Task brief >>
In these entries, tally the lines where "will" occurs. Respond with only the count.

Supplied information >>
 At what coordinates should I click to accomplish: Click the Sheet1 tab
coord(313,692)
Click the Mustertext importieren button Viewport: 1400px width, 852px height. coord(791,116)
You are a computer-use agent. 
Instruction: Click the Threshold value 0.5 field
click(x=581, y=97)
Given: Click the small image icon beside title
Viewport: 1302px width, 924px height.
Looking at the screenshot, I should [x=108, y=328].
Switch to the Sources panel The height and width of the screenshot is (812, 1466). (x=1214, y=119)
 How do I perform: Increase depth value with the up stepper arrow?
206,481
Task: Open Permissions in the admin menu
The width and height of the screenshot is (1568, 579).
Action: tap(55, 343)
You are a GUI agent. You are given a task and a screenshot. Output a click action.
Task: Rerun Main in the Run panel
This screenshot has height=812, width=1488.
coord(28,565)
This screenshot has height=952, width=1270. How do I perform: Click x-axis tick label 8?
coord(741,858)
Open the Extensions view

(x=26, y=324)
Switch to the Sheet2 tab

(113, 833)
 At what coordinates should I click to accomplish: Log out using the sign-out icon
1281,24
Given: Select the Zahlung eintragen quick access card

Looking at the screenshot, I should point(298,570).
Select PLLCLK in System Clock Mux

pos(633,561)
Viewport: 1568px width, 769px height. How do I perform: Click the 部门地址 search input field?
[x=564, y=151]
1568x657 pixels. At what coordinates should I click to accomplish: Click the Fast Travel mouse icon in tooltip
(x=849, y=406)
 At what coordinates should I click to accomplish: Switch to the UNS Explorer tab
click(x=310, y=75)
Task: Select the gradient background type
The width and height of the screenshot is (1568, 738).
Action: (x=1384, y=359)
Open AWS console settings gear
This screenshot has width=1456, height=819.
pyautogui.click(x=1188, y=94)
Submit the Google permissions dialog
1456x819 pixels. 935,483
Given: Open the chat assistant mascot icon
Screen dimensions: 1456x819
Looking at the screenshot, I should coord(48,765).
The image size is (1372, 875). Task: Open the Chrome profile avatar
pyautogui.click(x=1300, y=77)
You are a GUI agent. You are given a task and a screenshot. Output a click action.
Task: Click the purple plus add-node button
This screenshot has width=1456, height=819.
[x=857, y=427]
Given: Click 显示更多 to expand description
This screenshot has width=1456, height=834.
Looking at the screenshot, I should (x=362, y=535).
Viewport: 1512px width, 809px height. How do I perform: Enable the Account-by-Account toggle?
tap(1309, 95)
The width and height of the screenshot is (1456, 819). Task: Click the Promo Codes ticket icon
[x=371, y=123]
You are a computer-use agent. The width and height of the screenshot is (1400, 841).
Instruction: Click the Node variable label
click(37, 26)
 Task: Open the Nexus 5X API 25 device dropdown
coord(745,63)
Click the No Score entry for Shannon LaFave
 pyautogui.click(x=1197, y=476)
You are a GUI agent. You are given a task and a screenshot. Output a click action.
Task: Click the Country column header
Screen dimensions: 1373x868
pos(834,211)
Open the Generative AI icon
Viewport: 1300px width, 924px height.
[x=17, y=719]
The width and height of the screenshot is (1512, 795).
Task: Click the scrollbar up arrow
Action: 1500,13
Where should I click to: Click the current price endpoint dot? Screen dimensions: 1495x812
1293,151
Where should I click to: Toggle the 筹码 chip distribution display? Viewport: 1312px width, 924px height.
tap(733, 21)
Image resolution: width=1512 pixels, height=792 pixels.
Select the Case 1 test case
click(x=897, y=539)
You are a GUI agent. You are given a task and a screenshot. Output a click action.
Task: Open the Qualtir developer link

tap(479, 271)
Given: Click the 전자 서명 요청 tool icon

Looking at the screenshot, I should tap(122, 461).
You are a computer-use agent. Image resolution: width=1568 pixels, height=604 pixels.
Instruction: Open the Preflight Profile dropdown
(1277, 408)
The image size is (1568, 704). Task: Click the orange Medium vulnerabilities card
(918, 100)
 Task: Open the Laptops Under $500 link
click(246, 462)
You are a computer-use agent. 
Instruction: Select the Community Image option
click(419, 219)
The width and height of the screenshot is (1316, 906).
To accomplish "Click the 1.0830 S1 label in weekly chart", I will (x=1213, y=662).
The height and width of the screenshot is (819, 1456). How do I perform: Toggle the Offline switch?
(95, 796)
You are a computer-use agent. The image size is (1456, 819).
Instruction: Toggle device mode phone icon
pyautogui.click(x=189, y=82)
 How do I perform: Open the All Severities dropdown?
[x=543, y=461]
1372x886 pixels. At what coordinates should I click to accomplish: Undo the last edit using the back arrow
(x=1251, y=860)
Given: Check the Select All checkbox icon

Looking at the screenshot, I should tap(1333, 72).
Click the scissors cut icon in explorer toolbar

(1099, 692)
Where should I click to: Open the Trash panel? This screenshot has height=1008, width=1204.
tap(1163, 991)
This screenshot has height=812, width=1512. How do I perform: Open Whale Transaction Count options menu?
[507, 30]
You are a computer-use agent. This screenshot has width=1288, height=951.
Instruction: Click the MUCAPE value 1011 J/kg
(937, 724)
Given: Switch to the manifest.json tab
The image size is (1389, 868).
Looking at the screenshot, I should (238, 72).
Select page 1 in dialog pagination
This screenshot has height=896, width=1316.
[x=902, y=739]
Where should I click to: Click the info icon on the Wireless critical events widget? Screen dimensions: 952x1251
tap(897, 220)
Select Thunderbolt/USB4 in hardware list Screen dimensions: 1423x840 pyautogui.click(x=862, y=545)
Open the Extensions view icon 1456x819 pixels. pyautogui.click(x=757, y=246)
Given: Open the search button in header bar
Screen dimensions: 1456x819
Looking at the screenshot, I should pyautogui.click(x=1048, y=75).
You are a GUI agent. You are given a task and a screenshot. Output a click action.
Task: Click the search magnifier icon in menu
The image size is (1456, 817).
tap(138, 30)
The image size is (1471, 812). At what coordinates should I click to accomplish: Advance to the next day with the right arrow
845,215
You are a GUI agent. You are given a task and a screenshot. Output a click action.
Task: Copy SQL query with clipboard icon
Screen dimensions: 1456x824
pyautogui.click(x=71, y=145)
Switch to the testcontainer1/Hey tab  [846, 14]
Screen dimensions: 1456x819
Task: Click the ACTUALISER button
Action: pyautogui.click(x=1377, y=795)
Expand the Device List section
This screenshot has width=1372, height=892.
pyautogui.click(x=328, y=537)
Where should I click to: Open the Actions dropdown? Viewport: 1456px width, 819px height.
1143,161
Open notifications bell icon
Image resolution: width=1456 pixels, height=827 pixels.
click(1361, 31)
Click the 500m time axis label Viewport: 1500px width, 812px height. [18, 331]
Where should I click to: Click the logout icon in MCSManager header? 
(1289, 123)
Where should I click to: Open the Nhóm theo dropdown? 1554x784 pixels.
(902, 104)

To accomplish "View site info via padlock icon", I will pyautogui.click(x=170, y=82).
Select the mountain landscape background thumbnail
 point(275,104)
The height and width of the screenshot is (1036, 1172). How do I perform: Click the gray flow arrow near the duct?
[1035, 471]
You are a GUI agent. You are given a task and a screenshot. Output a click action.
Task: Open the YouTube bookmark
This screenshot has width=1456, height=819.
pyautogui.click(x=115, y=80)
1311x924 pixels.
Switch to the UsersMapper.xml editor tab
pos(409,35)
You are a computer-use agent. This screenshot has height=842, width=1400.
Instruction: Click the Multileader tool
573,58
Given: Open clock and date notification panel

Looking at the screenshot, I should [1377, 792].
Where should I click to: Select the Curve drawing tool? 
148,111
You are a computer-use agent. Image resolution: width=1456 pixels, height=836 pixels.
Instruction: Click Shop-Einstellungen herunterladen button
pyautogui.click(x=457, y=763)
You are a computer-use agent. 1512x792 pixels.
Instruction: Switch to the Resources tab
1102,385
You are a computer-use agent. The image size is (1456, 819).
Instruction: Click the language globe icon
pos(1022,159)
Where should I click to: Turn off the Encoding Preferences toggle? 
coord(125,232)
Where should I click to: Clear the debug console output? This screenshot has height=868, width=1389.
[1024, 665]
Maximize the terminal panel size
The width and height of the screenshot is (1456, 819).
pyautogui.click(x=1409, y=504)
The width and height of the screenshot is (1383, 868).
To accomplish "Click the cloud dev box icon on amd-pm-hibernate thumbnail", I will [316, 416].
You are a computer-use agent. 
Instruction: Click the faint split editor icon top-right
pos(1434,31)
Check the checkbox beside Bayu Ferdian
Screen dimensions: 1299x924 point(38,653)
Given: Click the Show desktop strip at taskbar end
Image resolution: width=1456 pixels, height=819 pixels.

The answer >>
3